O promotor lembra que um curso de capacitação do programa já foi realizado com os profissionais da imprensa sobre a abordagem em casos de suicídio. Ele sugere que a mídia se utilize de casos assim para gerar um debate positivo, com análise das estatísticas e questionamento aos gestores públicos acerca do que está sendo feito para prevenção, por exemplo.

Perguntei à Chefia da Redação do O POVO sobre as normas para cobertura de suicídio. Em nota, a Chefia informa que a regra é não divulgar notícias de suicídio, mas há exceções, como um político importante (Getúlio Vargas, por exemplo). Há também coberturas do assunto, como o suicídio como um caso de saúde pública. Acrescenta que os jornalistas do O POVO têm passado por capacitações sobre o assunto e justifica a publicação do caso da semana que passou.

"O POVO Online optou pela publicação por considerar que estavam presentes critérios de noticiabilidade. Em pouco tempo, seguiu-se um debate interno que, em poucos minutos, resultou na retirada do vídeo da matéria e das redes sociais, bem como em ajustes em várias partes do texto, que consideramos necessário haver. Ressaltamos ainda que o vídeo não era do suicídio em si, mas do tumulto gerado na plateia. O tema merece, sim, reflexão. Não nos parece que haja respostas fáceis."
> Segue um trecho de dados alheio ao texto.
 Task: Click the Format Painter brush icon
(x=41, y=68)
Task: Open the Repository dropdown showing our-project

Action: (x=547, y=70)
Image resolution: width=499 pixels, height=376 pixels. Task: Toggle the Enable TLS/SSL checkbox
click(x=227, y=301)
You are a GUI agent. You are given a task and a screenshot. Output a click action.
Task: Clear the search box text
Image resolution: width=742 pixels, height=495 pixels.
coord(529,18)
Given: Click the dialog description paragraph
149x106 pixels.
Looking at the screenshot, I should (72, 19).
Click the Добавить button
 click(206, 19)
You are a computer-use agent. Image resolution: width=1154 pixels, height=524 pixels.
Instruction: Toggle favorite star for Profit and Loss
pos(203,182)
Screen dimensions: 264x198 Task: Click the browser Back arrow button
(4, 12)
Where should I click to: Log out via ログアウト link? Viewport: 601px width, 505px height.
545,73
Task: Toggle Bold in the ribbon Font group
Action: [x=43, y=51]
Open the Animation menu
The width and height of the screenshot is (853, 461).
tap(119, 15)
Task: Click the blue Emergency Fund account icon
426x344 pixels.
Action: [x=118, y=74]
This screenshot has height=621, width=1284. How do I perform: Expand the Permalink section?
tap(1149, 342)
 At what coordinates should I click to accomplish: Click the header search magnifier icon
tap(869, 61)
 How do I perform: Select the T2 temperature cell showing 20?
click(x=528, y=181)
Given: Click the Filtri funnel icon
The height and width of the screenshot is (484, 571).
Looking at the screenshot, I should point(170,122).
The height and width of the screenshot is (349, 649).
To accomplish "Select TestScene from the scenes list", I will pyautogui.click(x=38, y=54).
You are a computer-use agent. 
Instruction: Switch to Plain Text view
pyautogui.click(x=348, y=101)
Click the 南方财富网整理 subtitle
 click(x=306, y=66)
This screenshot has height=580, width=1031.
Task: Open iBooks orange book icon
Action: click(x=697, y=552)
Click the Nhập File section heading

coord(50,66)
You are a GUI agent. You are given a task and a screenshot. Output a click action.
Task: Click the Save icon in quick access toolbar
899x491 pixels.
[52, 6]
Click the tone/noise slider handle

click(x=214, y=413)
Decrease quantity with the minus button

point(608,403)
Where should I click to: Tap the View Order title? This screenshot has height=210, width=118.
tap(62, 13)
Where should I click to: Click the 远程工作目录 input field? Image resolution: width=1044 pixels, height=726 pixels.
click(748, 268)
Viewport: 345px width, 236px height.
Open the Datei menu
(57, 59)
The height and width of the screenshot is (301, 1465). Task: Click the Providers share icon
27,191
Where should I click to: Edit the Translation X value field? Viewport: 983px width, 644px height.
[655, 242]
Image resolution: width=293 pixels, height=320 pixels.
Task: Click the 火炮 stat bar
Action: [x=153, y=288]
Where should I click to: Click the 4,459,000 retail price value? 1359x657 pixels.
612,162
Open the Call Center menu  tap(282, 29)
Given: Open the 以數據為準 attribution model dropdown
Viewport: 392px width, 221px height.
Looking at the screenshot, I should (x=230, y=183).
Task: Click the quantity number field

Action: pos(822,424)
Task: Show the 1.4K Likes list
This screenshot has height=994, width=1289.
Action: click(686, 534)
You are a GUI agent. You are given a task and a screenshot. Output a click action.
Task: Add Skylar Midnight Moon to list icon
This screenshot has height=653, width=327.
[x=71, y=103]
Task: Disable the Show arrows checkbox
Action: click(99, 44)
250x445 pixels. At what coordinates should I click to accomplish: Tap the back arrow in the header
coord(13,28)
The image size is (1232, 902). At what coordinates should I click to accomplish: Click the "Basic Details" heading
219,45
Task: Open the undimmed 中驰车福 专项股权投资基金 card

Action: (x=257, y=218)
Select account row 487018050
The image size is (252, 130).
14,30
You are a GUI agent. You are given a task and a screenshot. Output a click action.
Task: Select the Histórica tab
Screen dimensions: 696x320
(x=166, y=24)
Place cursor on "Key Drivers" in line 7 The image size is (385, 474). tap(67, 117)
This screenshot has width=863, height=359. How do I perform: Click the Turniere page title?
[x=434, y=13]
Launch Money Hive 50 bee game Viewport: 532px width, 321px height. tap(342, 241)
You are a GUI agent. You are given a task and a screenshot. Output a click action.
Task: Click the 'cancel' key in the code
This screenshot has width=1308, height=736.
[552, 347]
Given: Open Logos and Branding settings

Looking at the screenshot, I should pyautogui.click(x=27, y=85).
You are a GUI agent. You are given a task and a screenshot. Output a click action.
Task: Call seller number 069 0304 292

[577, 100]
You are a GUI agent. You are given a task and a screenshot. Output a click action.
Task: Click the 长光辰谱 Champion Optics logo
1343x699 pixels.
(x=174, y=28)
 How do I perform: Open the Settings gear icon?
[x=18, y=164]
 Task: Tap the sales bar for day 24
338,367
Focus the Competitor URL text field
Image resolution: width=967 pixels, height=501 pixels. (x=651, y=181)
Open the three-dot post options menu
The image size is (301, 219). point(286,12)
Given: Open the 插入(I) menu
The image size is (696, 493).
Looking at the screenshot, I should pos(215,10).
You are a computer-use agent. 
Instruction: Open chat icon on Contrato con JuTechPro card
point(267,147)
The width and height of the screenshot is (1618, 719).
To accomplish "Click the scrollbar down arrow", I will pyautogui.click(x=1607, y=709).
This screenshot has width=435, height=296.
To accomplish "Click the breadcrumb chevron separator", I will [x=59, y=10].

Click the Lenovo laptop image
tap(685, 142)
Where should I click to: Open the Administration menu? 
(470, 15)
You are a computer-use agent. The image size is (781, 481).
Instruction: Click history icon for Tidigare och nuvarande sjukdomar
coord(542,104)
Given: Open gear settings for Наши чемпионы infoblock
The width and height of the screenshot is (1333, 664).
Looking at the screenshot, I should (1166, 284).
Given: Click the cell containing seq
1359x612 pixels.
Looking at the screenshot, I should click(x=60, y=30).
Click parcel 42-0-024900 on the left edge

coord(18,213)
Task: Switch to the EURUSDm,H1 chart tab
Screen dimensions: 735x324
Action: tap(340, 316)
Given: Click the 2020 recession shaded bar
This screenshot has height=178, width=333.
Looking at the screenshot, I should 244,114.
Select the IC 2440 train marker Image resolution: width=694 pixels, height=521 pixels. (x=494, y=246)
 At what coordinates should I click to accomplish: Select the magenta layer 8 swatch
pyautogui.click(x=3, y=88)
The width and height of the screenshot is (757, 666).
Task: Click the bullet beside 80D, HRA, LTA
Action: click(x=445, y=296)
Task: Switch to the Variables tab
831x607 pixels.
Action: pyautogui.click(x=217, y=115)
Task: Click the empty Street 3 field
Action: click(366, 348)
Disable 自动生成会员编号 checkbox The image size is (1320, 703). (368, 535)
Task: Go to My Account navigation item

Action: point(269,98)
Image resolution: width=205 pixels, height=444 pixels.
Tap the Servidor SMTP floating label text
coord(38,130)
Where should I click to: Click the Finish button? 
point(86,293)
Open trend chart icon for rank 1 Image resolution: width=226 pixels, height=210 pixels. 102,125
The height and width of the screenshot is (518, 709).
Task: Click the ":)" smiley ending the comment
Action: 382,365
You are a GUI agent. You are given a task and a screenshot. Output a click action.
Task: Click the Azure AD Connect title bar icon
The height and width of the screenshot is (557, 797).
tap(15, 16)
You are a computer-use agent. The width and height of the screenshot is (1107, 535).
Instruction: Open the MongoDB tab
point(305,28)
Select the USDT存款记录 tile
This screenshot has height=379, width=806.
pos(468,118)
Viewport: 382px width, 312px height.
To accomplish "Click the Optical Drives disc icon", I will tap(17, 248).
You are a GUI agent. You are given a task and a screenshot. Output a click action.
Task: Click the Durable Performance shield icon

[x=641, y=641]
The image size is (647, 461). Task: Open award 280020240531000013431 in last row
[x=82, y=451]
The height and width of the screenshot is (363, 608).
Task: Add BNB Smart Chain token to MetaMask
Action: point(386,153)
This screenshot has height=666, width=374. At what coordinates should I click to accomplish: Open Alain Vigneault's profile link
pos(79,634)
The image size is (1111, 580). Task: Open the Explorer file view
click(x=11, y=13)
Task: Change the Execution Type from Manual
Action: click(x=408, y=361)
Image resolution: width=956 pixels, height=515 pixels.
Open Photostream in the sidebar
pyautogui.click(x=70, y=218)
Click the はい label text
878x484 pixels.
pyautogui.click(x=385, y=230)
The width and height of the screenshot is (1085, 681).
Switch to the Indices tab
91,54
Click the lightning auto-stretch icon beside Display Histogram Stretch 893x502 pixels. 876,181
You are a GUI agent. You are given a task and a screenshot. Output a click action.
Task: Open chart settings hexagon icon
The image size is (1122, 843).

Há pouco mais de dois meses, escrevi neste espaço que a discussão sobre a cobertura do suicídio é delicada, mas necessária ( https://bit.ly/2L351YI ). Este foi um exemplo de como o problema é real. O que estamos fazendo para melhorar a qualidade da informação que publicamos? As Redações não têm um manual atualizado sobre como enfrentar o assunto e vão tratando o tema na esteira dos acontecimentos, cometendo equívocos, expondo suas fragilidades e contribuindo para a vulnerabilidade de um público angustiado. Evitar o efeito contágio também deveria fazer parte da nossa responsabilidade social.